Collected data
**********

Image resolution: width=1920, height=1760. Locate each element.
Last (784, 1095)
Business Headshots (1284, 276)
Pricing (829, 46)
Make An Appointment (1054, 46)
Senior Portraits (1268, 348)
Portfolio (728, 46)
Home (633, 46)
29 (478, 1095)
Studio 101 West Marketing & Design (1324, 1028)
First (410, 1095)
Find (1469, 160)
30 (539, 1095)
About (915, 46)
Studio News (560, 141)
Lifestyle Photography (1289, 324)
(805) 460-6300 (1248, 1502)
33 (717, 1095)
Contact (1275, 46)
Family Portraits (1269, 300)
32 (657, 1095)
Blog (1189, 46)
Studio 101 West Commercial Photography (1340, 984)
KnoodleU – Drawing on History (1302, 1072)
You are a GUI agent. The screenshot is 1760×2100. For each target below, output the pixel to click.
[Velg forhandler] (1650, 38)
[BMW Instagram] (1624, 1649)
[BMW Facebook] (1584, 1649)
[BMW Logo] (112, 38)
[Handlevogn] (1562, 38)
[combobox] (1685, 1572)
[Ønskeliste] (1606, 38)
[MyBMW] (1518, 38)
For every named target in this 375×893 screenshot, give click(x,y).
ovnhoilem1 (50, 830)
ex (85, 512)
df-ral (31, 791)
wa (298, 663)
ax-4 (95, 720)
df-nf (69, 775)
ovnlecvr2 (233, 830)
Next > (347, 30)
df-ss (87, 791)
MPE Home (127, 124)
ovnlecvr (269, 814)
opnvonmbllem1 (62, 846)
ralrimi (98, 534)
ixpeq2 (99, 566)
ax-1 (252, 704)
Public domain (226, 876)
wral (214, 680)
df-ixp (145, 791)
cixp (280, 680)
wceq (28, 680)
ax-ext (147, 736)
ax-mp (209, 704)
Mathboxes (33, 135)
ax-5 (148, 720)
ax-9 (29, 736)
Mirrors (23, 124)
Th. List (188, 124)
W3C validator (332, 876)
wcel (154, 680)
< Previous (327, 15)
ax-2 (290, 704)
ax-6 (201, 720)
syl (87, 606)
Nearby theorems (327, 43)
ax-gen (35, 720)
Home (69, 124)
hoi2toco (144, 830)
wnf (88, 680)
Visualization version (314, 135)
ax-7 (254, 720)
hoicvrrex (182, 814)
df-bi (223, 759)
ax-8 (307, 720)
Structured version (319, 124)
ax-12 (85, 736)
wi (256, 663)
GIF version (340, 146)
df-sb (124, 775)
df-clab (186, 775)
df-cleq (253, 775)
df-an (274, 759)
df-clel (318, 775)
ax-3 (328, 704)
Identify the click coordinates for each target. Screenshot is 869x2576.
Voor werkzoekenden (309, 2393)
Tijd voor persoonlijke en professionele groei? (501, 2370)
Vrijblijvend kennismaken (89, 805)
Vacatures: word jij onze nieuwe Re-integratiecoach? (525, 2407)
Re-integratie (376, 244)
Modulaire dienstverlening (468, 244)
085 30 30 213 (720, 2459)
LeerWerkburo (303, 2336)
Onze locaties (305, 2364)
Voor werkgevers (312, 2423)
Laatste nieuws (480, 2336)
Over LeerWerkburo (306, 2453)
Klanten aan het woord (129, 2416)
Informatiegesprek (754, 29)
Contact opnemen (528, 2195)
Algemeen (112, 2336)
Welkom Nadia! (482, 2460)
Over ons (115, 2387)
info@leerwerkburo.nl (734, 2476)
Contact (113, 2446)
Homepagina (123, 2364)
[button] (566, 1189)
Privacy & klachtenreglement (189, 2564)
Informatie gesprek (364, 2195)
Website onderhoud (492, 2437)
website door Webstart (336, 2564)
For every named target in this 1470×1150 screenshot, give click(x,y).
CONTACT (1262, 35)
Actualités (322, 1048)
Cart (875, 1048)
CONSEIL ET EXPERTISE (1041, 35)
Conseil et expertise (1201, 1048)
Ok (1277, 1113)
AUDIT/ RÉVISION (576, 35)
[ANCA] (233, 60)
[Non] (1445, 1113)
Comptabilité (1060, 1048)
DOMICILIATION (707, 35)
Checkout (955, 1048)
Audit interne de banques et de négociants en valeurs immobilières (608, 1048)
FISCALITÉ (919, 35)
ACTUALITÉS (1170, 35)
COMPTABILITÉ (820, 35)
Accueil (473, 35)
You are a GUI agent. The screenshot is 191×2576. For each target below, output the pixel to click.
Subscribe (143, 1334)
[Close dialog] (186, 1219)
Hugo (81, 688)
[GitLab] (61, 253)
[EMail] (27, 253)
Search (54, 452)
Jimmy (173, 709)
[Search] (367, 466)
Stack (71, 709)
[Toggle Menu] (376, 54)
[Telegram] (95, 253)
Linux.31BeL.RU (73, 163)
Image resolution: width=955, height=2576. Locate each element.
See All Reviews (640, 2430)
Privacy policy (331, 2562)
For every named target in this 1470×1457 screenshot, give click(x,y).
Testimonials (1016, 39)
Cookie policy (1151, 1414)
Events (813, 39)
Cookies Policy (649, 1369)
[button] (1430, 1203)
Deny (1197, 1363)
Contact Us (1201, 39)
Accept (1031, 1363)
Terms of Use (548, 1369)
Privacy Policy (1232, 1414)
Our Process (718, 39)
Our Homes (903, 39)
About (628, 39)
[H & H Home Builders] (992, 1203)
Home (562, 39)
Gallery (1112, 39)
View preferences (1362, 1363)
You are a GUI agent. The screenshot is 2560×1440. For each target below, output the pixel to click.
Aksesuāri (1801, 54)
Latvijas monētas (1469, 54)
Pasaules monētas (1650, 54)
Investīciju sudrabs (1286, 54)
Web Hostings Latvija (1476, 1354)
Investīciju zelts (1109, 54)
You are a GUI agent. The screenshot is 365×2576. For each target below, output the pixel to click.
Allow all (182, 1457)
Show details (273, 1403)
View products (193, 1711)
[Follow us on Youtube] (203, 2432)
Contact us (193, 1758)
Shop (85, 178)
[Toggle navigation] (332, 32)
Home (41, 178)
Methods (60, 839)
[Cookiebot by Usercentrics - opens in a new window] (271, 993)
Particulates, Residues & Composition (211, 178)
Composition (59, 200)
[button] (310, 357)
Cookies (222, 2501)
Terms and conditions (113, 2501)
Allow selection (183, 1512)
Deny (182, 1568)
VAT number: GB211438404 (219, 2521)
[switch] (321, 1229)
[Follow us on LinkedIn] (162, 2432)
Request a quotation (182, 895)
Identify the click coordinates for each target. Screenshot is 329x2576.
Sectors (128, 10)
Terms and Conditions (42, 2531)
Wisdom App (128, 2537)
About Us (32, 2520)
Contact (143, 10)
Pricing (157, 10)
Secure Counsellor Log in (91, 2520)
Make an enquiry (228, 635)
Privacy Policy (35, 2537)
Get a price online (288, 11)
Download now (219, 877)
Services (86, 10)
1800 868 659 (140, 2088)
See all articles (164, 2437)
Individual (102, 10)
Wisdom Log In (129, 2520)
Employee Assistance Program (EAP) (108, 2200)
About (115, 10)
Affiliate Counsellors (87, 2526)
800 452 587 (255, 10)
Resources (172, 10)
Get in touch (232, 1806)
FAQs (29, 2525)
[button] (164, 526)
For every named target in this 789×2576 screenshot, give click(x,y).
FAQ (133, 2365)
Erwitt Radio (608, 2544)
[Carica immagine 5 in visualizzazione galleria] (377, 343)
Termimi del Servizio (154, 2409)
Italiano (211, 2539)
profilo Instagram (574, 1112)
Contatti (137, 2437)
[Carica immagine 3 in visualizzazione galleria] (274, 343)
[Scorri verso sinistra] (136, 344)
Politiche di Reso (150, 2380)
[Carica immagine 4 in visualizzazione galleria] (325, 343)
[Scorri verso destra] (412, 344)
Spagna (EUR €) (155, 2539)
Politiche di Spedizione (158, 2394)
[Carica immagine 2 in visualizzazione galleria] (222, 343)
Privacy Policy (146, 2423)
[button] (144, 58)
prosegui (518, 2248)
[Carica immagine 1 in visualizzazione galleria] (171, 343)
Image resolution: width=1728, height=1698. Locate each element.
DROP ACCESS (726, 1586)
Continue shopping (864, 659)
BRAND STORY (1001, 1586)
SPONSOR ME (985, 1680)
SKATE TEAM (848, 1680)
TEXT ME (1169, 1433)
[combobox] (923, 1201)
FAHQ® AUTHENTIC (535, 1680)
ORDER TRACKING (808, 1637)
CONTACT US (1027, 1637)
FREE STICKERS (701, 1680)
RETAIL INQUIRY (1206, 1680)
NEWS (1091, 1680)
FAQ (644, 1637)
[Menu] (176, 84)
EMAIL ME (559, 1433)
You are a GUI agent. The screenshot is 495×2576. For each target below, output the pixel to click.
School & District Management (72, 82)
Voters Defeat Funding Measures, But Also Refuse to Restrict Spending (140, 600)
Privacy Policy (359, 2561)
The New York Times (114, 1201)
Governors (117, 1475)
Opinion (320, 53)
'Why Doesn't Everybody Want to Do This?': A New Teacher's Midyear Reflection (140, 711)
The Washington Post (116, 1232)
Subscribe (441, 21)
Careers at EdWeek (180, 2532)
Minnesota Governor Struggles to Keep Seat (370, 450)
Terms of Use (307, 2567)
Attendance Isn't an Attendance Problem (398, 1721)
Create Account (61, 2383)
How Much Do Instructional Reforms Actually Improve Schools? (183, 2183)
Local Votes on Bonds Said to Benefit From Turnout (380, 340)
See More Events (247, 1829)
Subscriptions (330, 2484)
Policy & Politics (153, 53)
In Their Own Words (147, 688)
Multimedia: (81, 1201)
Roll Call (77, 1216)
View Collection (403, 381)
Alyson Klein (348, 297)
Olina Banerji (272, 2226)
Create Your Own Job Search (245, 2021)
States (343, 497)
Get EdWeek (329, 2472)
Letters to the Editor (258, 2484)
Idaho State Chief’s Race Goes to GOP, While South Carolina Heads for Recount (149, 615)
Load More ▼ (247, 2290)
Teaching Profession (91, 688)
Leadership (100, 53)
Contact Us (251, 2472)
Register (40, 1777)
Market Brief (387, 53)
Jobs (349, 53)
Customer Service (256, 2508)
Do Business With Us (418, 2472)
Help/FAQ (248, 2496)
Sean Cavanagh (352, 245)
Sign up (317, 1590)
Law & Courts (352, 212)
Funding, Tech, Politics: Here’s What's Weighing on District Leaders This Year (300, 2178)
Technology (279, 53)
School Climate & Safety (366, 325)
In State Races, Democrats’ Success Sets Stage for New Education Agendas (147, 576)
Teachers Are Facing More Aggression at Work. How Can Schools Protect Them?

**********

WHAT YOU ARE ASKED TO DO. An exact copy of the lines above, from the one containing "Erwitt Radio (608, 2544)" down to the one containing "[Scorri verso sinistra] (136, 344)" and including both, is the whole answer; retype it and nothing else.

PROBLEM SOLUTION.
Erwitt Radio (608, 2544)
[Carica immagine 5 in visualizzazione galleria] (377, 343)
Termimi del Servizio (154, 2409)
Italiano (211, 2539)
profilo Instagram (574, 1112)
Contatti (137, 2437)
[Carica immagine 3 in visualizzazione galleria] (274, 343)
[Scorri verso sinistra] (136, 344)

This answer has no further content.